O Brasil, atualmente, tem um dos mais alto níveis de concentração fundiária do mundo. Dados reunidos pelo Atlas do Espaço Rural Brasileiro, feito pelo IBGE em 2020, demostram que os pequenos produtores rurais têm a maior parte das propriedades no campo, no entanto, representam um território muito menor do que a parcela de terra pertencente aos grandes latifundiários: 81% das propriedades rurais tem até 50 hectares, ocupando apenas 12,8% da área total dos estabelecimentos rurais; enquanto os maiores proprietários de terras possuem mais de 2,5 mil hectares, representando apenas 0,3% das propriedades rurais e 32,8% das áreas de fazendas do Brasil.

Característica do espaço rural brasileiro, essa concentração fundiária impede que um grande contingente populacional tenha acesso à terra para viver e produzir. O avanço dos grandes latifúndios impôs-se, ao longo da nossa história, por meio do poder econômico e político dos grandes proprietários e da violência, gerando inúmeros embates e conflitos pela terra, o que conhecemos como questão agrária.

A concentração de terras no Brasil é tão antiga quanto a chegada dos portugueses à América e a divisão do território em capitanias hereditárias e sesmarias[1], primeira forma assumida pelo latifúndio brasileiro. Em 1850, o governo imperial oficializaria, através da Lei de Terras, a opção do Brasil pelo latifúndio: a única forma de acesso às terras devolutas da nação seria realizada através da compra ao Estado, garantindo, assim, seu título de propriedade[2]. Apesar do que previa a lei, grande parte dessas terras devolutas foram apropriadas por meio do processo de grilagem da terra, que incluía falsificação de documentos, subornos, invasões de territórios indígenas e terras camponesas e o uso da violência[3].

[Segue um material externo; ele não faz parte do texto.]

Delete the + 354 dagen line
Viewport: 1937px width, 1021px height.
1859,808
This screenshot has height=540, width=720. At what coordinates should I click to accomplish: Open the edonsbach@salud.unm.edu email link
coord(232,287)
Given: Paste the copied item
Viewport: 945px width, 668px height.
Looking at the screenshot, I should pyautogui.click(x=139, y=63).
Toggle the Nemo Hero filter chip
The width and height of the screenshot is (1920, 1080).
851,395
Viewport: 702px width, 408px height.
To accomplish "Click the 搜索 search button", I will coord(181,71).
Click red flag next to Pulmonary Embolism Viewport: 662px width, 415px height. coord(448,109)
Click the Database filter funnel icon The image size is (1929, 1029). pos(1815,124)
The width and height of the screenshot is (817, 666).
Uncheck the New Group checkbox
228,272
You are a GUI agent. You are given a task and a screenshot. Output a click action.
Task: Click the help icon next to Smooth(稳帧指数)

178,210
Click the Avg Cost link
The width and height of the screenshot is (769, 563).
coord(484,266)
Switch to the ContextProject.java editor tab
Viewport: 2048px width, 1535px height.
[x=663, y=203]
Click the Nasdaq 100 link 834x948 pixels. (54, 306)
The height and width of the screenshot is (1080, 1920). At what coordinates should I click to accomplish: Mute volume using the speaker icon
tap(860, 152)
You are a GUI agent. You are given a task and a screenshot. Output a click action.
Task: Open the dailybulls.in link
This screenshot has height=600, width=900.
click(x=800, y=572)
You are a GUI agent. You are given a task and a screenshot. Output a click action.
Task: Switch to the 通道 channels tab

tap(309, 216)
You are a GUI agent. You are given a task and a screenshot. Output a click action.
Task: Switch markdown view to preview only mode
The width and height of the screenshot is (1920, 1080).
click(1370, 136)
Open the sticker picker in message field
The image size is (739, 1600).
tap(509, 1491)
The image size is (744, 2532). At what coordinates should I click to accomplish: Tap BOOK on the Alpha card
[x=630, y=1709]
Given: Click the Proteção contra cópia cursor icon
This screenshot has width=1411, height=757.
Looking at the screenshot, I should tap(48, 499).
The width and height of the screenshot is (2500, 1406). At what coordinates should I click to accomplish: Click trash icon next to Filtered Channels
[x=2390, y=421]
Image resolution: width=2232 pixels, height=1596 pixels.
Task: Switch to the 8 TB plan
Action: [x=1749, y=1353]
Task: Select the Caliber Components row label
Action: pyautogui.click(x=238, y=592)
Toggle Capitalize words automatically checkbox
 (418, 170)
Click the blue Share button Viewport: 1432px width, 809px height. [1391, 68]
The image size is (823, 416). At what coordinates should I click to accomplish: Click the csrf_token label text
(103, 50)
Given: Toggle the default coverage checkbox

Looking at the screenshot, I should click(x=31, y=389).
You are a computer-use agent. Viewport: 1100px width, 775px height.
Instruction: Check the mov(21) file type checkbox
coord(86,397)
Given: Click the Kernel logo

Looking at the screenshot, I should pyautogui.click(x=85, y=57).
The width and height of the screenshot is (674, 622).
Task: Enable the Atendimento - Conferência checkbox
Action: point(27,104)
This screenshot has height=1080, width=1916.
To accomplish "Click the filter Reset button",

A Proclamação da República em 1889, em nada alterou o monopólio da terra no Brasil. As primeiras décadas do século XX foram marcadas pelo fenômeno do coronelismo[4]e o poder político e local dos grandes proprietários, que dominavam as terras e a vida dos camponeses. A massa de ex-escravos, agora trabalhadores livres e sem-terra, expandiu-se com a chegada de imigrantes europeus que vieram trabalhar nas lavouras brasileiras e se veem submetidos a exploração do seu trabalho pelos latifundiários. “Os camponeses trabalhavam na derrubada da mata, plantavam nessas terras até a formação das fazendas, depois eram expropriados. Aos que resistiram na terra, o poder do coronel era explicitado pela perseguição e morte” (FERNANDES, 1999).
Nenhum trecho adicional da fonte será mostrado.